Built ca. 1661, the Bowne House is a microcosm of social, cultural, and political history. It is the oldest and most historic building in the Borough of Queens and one of the oldest in New York City.
The Bowne House has witnessed more than 350 years of American history, beginning when the family patriarch, John Bowne (1627-1695), was arrested for allowing Quakers to gather in his home for worship. His trials marked one of the earliest appeals for religious tolerance in the New World. The Bowne House has also been connected to the Underground Railroad network, with Bowne-Parsons family members having participated in abolition and anti-slavery activism.

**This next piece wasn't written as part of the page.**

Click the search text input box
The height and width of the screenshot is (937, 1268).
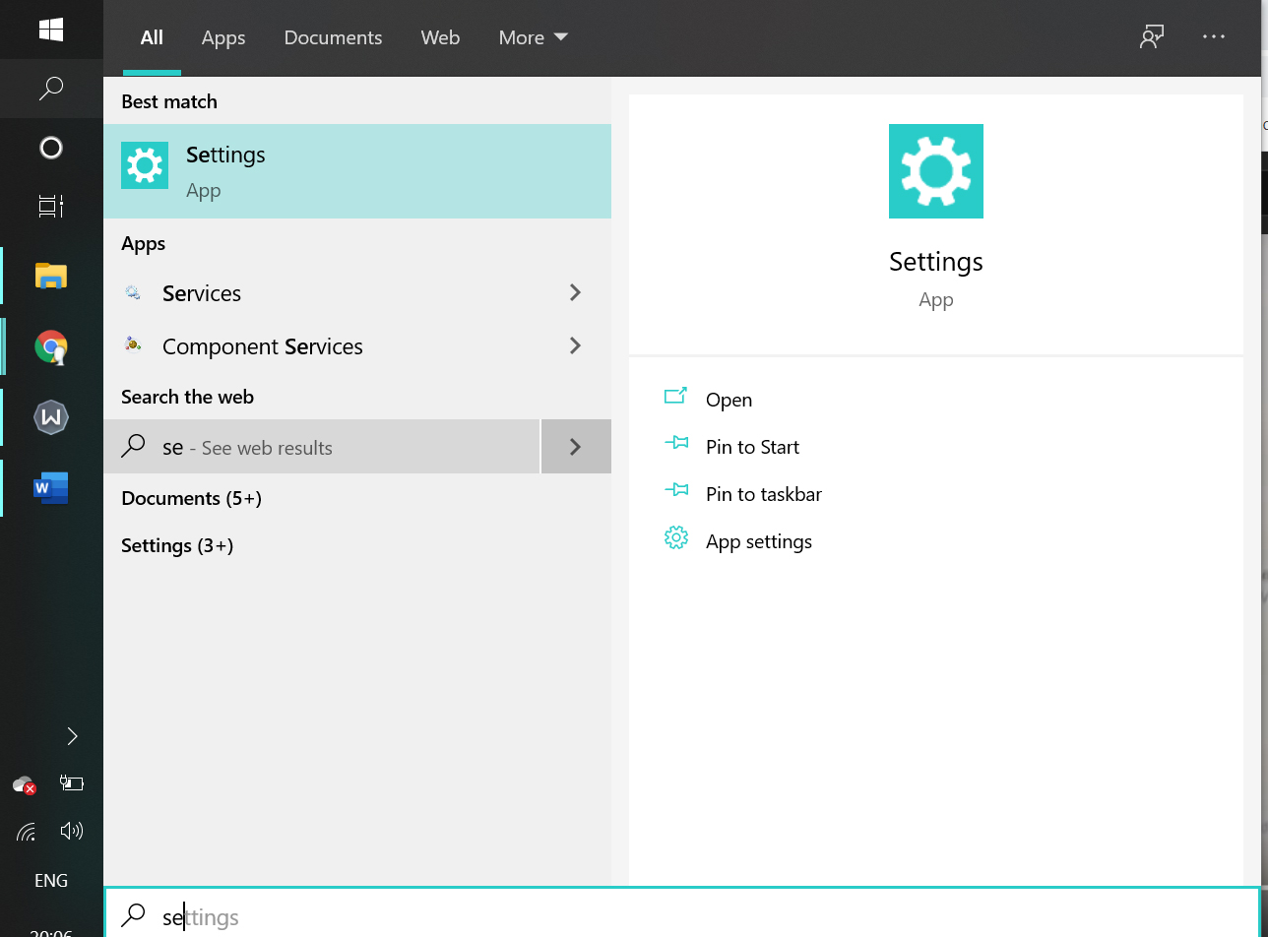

The Bowne House presents the story of one family that grew with America, witnessed history unfolding, and took great pride in fostering American values of freedom, liberty of conscience, and economic opportunity.
This story comes alive through the Bowne House and its collections, preserved and treasured by the nine generations of family who lived in the home. Its unique collections of furnishings tell us how the home’s occupants lived and worked, as well as how they interacted with their neighbors, the City of New York, and the wider world. As the site of a 300-acre farm in its early history, Bowne House saw the transition of Flushing from a rural to an urban community.
The Bowne House is owned by the City of New York and is a member of the Historic House Trust. It has been operated by the Bowne House Historical Society since 1945, which owns the collections and is responsible for the interpretation of the museum.